▶ STATED TASK:
Count the lines of the listing below that contain the string "This", treating uppercase and lowercase as distinct, and give only the number.

▶ MATERIAL SUPPLIED:
########

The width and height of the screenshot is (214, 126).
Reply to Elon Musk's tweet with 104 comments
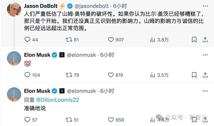pyautogui.click(x=27, y=75)
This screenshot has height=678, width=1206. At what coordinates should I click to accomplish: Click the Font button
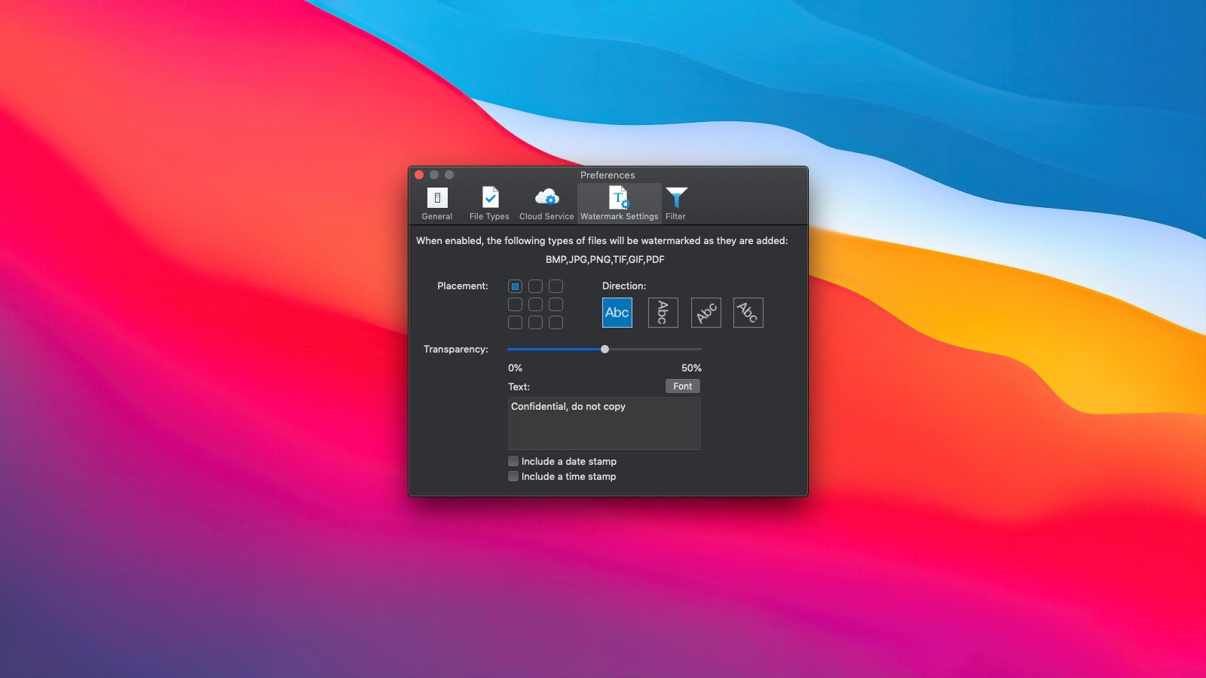(682, 386)
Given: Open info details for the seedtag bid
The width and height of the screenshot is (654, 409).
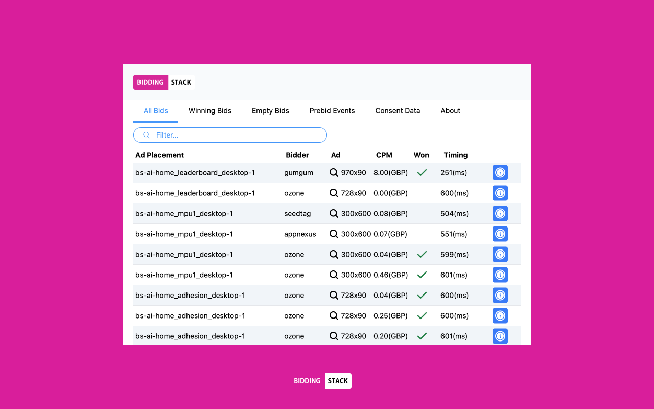Looking at the screenshot, I should click(500, 213).
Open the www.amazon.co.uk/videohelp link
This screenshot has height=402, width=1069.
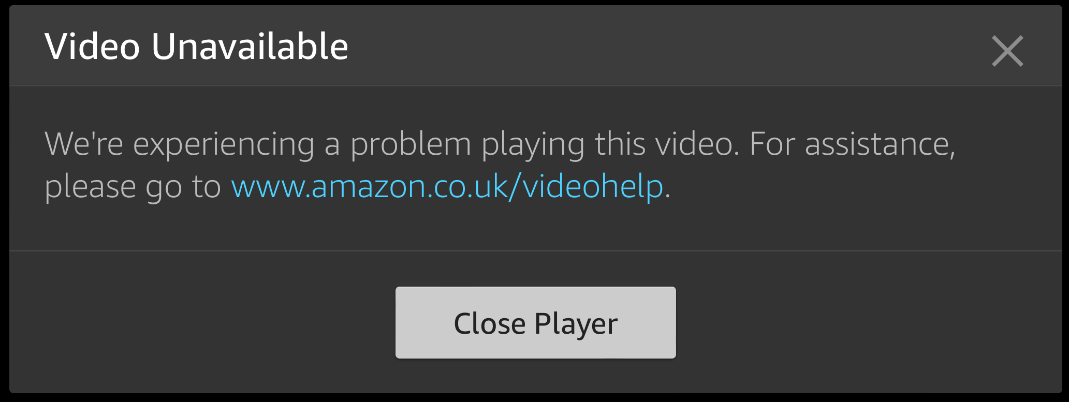click(447, 186)
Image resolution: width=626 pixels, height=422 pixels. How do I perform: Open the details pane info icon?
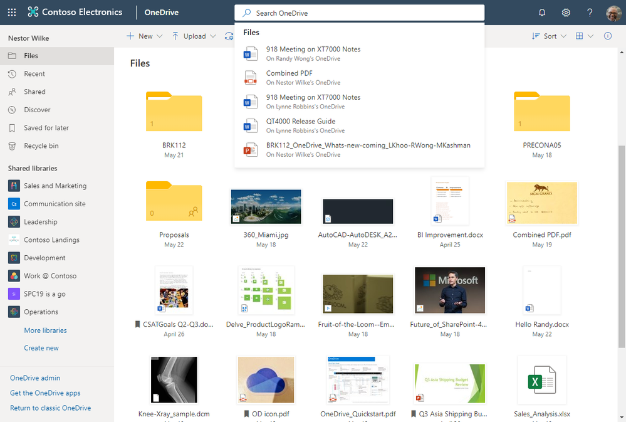(x=607, y=36)
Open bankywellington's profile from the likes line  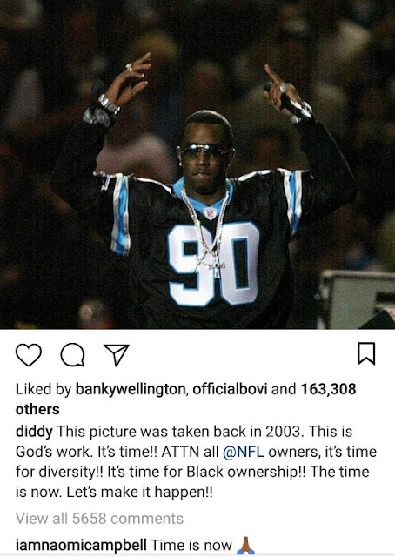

########

▶ PROBLEM SOLUTION:
2